[START OF DATA SHOWN]

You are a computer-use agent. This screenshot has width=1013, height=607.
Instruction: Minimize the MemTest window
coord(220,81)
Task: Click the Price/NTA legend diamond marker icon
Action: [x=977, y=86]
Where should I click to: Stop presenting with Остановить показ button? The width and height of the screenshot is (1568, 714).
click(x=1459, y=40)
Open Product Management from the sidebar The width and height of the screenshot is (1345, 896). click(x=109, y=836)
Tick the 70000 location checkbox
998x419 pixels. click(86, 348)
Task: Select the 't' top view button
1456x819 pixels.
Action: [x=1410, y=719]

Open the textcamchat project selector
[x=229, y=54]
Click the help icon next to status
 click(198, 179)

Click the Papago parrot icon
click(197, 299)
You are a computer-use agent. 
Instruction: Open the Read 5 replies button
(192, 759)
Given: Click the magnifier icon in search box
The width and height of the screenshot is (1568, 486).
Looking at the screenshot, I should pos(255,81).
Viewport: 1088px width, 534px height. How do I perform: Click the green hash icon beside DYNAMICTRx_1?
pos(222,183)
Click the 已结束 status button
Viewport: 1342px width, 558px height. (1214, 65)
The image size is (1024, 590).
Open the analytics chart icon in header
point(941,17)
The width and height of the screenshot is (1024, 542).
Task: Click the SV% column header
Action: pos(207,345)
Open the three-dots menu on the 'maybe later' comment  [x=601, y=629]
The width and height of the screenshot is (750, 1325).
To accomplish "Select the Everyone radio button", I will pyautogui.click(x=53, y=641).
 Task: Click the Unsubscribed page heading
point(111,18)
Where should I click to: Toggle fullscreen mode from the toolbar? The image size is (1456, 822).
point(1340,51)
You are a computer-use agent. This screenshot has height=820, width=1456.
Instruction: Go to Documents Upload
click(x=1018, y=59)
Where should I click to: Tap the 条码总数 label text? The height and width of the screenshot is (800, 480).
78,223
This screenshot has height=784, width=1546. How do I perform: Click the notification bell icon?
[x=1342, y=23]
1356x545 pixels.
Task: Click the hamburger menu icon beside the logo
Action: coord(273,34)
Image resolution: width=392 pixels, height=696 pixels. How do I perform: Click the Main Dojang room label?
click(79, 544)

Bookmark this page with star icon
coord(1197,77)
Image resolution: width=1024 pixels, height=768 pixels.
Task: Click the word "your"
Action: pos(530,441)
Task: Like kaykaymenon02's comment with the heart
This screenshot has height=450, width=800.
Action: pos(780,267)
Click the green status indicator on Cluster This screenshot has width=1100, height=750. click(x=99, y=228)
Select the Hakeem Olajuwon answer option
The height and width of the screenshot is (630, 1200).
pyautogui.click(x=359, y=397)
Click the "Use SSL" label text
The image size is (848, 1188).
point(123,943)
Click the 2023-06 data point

[END OF DATA SHOWN]

Please rewrite the data above with "computer-use agent" changed to "desktop automation agent" and everything else left as it is.

You are a desktop automation agent. This screenshot has width=1013, height=607.
Instruction: Minimize the MemTest window
coord(220,81)
Task: Click the Price/NTA legend diamond marker icon
Action: [x=977, y=86]
Where should I click to: Stop presenting with Остановить показ button? The width and height of the screenshot is (1568, 714).
click(x=1459, y=40)
Open Product Management from the sidebar The width and height of the screenshot is (1345, 896). click(x=109, y=836)
Tick the 70000 location checkbox
998x419 pixels. click(86, 348)
Task: Select the 't' top view button
1456x819 pixels.
Action: [x=1410, y=719]

Open the textcamchat project selector
[x=229, y=54]
Click the help icon next to status
 click(198, 179)

Click the Papago parrot icon
click(197, 299)
You are a desktop automation agent. 
Instruction: Open the Read 5 replies button
(192, 759)
Given: Click the magnifier icon in search box
The width and height of the screenshot is (1568, 486).
Looking at the screenshot, I should pos(255,81).
Viewport: 1088px width, 534px height. How do I perform: Click the green hash icon beside DYNAMICTRx_1?
pos(222,183)
Click the 已结束 status button
Viewport: 1342px width, 558px height. (1214, 65)
The image size is (1024, 590).
Open the analytics chart icon in header
point(941,17)
The width and height of the screenshot is (1024, 542).
Task: Click the SV% column header
Action: pos(207,345)
Open the three-dots menu on the 'maybe later' comment  [x=601, y=629]
The width and height of the screenshot is (750, 1325).
To accomplish "Select the Everyone radio button", I will pyautogui.click(x=53, y=641).
 Task: Click the Unsubscribed page heading
point(111,18)
Where should I click to: Toggle fullscreen mode from the toolbar? The image size is (1456, 822).
point(1340,51)
You are a desktop automation agent. This screenshot has height=820, width=1456.
Instruction: Go to Documents Upload
click(x=1018, y=59)
Where should I click to: Tap the 条码总数 label text? The height and width of the screenshot is (800, 480).
78,223
This screenshot has height=784, width=1546. How do I perform: Click the notification bell icon?
[x=1342, y=23]
1356x545 pixels.
Task: Click the hamburger menu icon beside the logo
Action: coord(273,34)
Image resolution: width=392 pixels, height=696 pixels. How do I perform: Click the Main Dojang room label?
click(79, 544)

Bookmark this page with star icon
coord(1197,77)
Image resolution: width=1024 pixels, height=768 pixels.
Task: Click the word "your"
Action: pos(530,441)
Task: Like kaykaymenon02's comment with the heart
This screenshot has height=450, width=800.
Action: pos(780,267)
Click the green status indicator on Cluster This screenshot has width=1100, height=750. click(x=99, y=228)
Select the Hakeem Olajuwon answer option
The height and width of the screenshot is (630, 1200).
pyautogui.click(x=359, y=397)
Click the "Use SSL" label text
The image size is (848, 1188).
point(123,943)
Click the 2023-06 data point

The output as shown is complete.